- Directed by: Jonathan Herman
- Written by: Jandino Asporaat Michel Bonset Maarten Swart Anjali Taneji
- Produced by: Maarten Swart
- Starring: Jandino Asporaat Arjan Ederveen
- Cinematography: Gregg Telussa
- Edited by: Jurriaan van Nimwegen
- Music by: Michiel Marsman
- Distributed by: WW Entertainment
- Release date: 10 December 2020;
- Running time: 81 minutes
- Country: Netherlands
- Language: Dutch
- Box office: $3.5 million

= Bon Bini: Judeska in da House =

Bon Bini: Judeska in da House is a 2020 Dutch comedy film produced by Maarten Swart and directed by Jonathan Herman. It stars Jandino Asporaat, as the character Judeska from the films Bon Bini Holland and Bon Bini Holland 2. Jandino originally wanted to make Bon Bini Holland 3 but after the COVID-19 pandemic happened, he instead decided to make a lower budget spin-off film in which one of his characters is forced to go into lockdown.
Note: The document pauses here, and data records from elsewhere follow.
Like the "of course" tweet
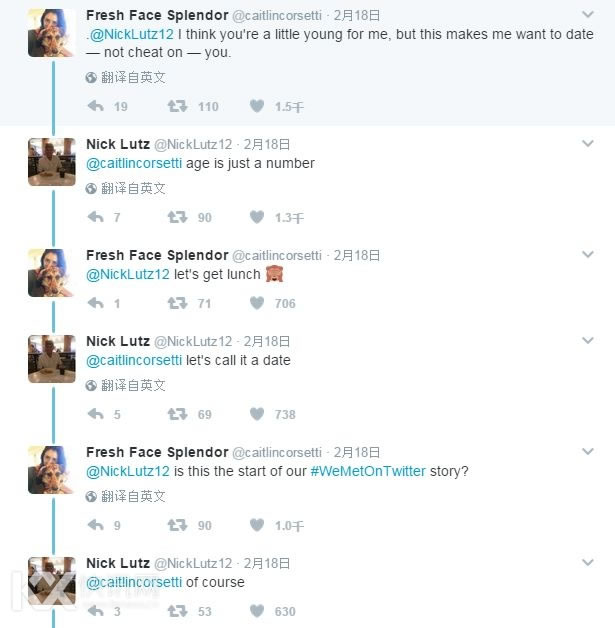The image size is (615, 628). click(x=257, y=611)
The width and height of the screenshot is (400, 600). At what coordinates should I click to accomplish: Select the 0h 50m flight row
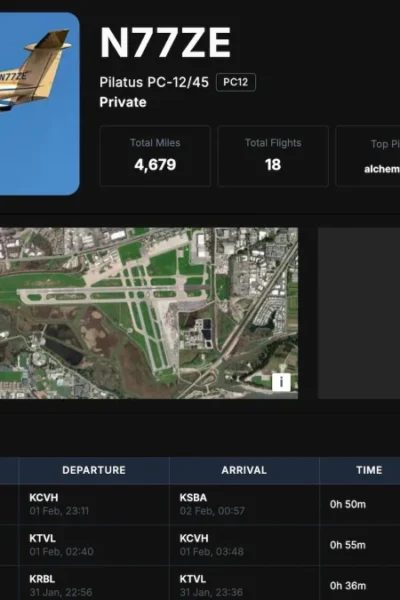click(200, 504)
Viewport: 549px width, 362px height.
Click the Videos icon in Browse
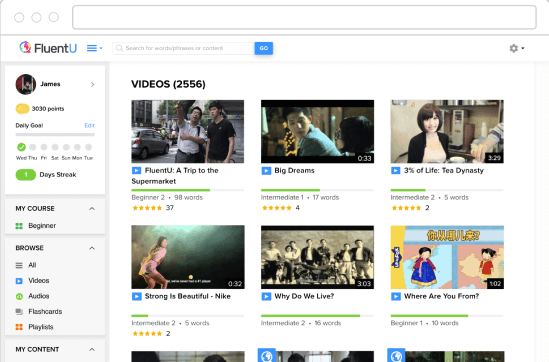(19, 281)
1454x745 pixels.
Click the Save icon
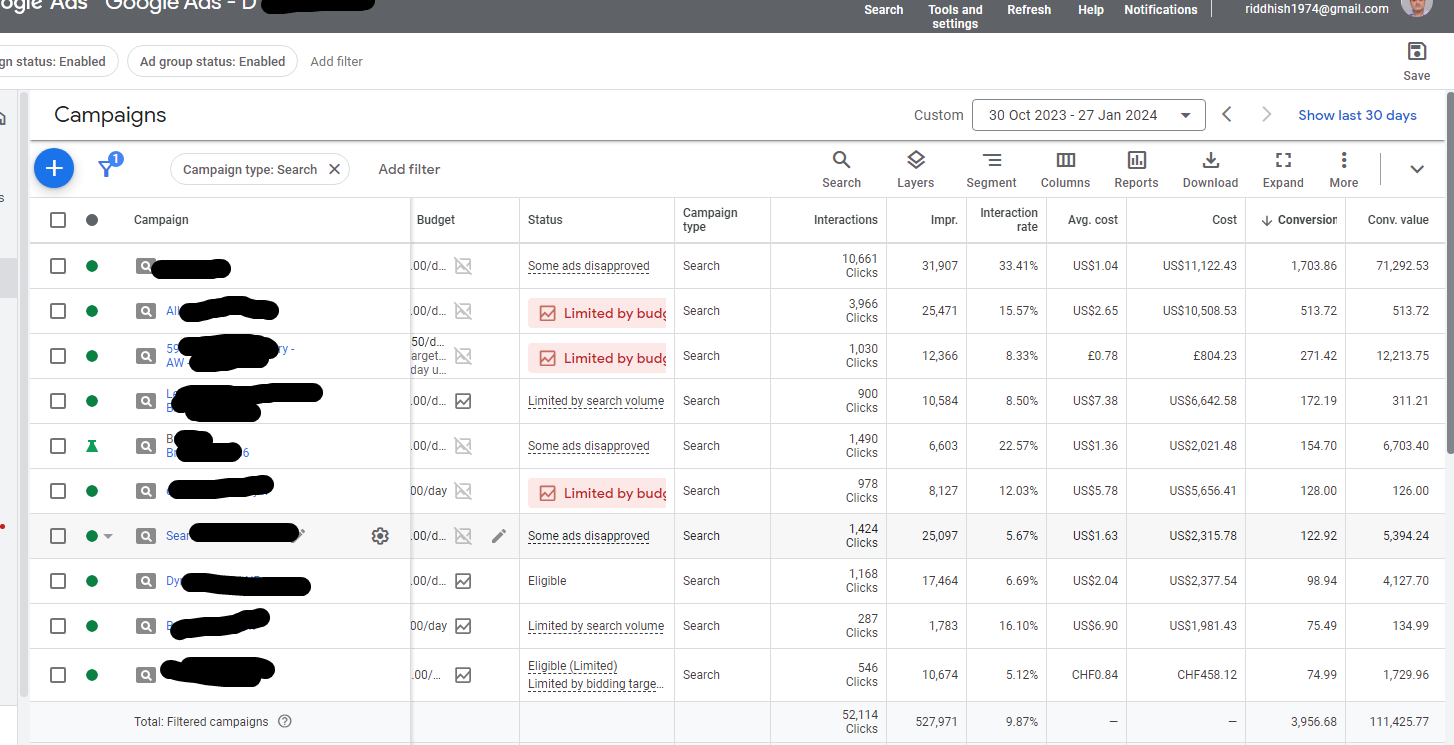pos(1416,60)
The film premiered in Dutch theaters nationwide on December 10, 2020. It was the first Dutch film, after movie theatres reopened, to receive the Golden Film recognition for more than 100,000 visitors.

The film finished in 10th place in the list of best visited films in the Netherlands in 2021 with just over 279,000 visitors.